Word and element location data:
════════════════════

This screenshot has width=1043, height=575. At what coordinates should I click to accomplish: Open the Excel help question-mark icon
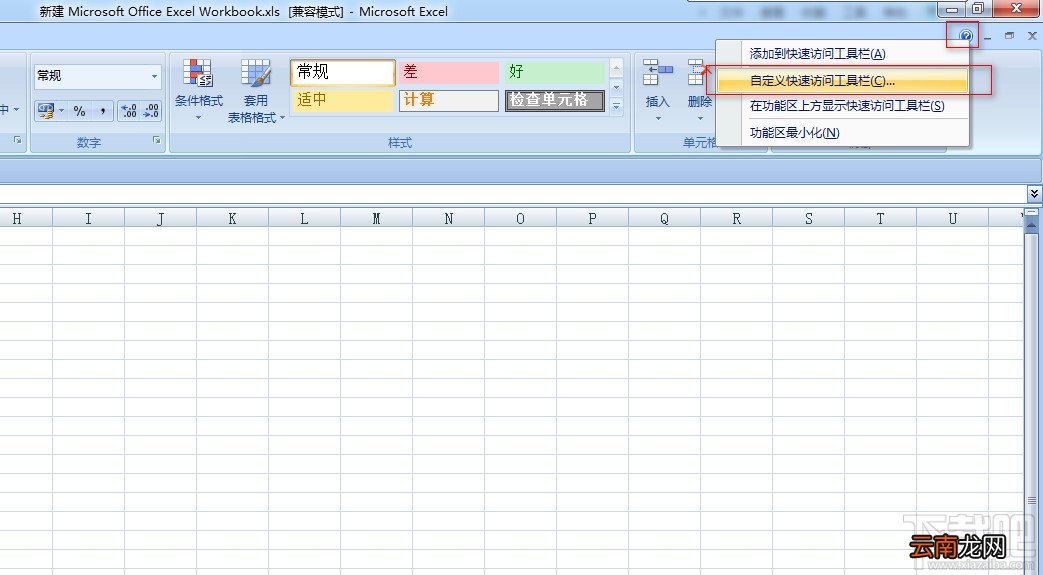click(965, 36)
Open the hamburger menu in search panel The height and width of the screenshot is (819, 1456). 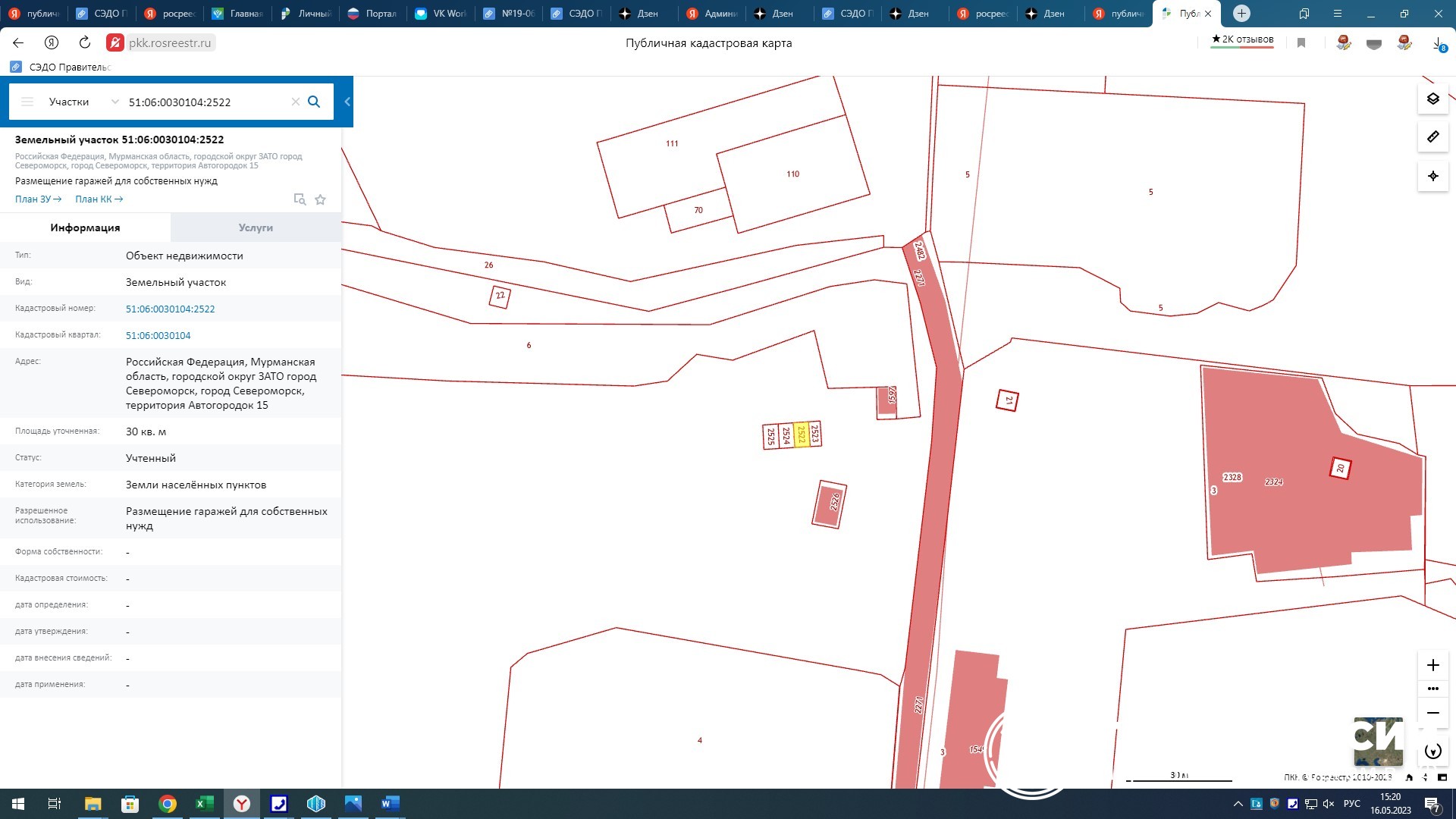coord(27,102)
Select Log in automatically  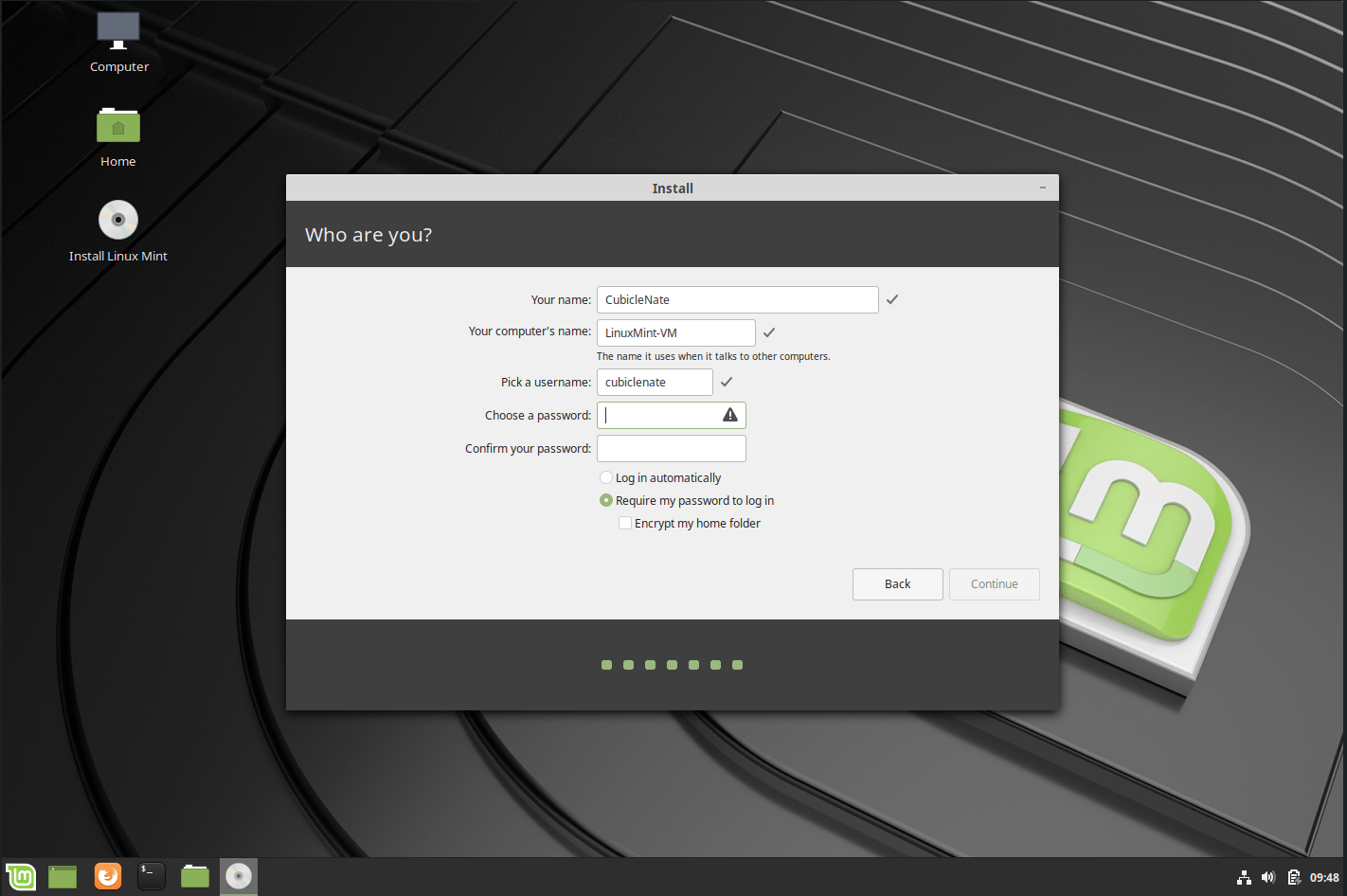[606, 477]
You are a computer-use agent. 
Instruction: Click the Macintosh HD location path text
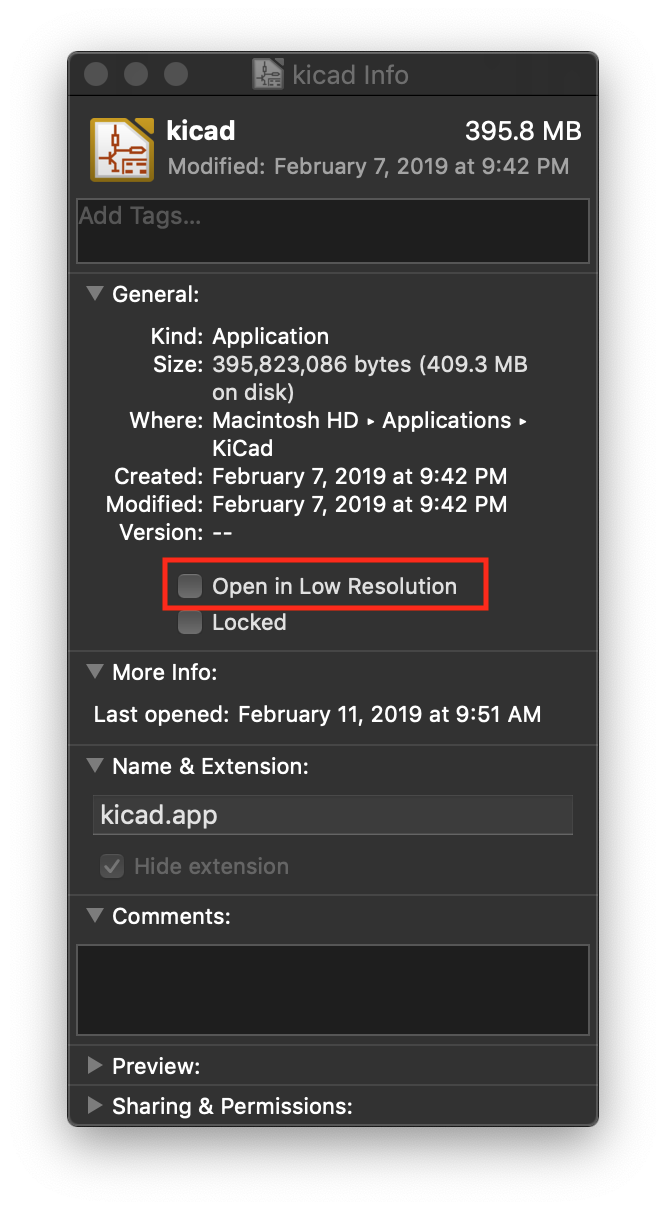pos(285,421)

════════════════════

TO DO
Recast the part of the items that opens with the line containing "You are a computer-use agent." and runs through the end of the items as a two-column CSV with the header instruction,coordinates. Give one row per item, with each value in a single quoted field and line breaks replaced by spaces, and leave the pictures out.

EXERCISE RESULT
instruction,coordinates
"You are a computer-use agent. Instruction: Click the Macintosh HD location path text","pos(285,421)"